ウクライナ情勢をうけ、いったん引き締めを緩めようとしたFRB

ロシアによるウクライナ侵攻によってFRBのパウエル議長は利上げに対する姿勢をタカ派から一転してやや緩めるような姿勢を見せてきました。先日の議会証言では3月の利上げ幅は0.25bpが望ましいという発言をしました。そのため市場では0.5bpまで織り込んでいた金利予想が若干修正されていたのです。しかし、今回の非常に強い消費者物価の伸びを受け、またFRBの姿勢がタカ派になると市場は警戒したものとみられます。

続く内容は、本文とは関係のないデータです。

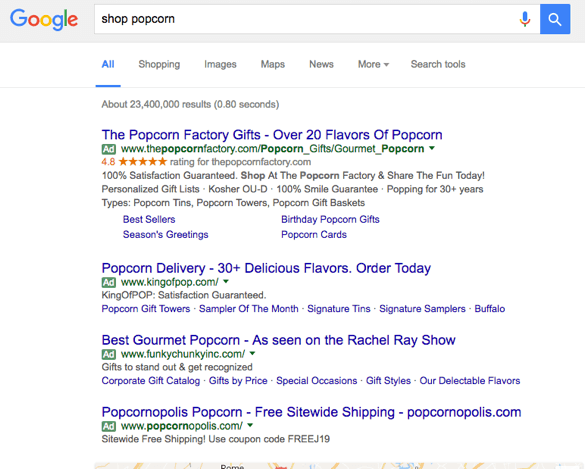Click in the search box containing shop popcorn

(x=306, y=19)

今回の消費者物価はFRBの政策をまたタカ派へと導くのか

今回の発表を受け、来週のFOMCでの利上げの幅はますますわからなくなったのではないかと思います。消費者物価の発表前まではロシアのウクライナ侵攻をうけて利上げの幅は若干緩やかになるとの意見が多かったように思います。実際パウエル議長もそのような発言を議会でしており、いったん0.5bpの利上げを織り込んでいた市場は修正を余儀なくされていました。しかし今回の発表を受け、市場ではまたFRBがタカ派になるのではないかという意見も多く出てきました。当然それについてFRBからの発表は何もありません。なのでFRBが今どのような思いでいるのかは想像するしかありませんが、何とも確信を持って言えないというのが正直なところです。

やはりウクライナ情勢よりもインフレが重要

個人的な意見としてはやはり利上げは積極的に行っていくべきなのかなと最近は思っています。確かにウクライナ情勢による景気への悪影響というのは非常に懸念されることであり、注視していかなければなりません。しかし、それがあろうとなかろうと、非常に高くなったインフレをどうにかしないといけないということは変わらないでしょう。そうでなければ問題の先送りをするだけで、結局はのちの大恐慌を招く結果となってしまうと思います。歴史を見ればボルガーショックなど同じような経験を人類はしています。そういう意味では同じ過ちを繰り返さないためにも今は厳しい姿勢で臨まないといけないような気はしています。

まとめ

今日は先週の米国の消費者物価の発表を受けた今後について考えてみました。米国は依然としてインフレが厳しい状況であるということは変わりないことが確認されました。そのためFRBはより厳しい姿勢で臨まなければ、いずれ経済の大失速を招く結果となってしまうかもしれません。しかし、ウクライナ情勢という非常に不安要素を抱え、FRBも厳しいかじ取りを強いられることになるでしょう。しかし、現状FRBがどのような認識を持っているのかというのはわかりません。議会証言の時までは引き締め政策は少し緩めるつもりだったとは思いますが、もしかしたら今回の消費者物価の発表を受け、政策を変更するかもしれません。そうであればFOMC後には株価が大きく動く可能性も十分に考えられます。そういう意味でも来週のFOMCには非常に注目が集まります。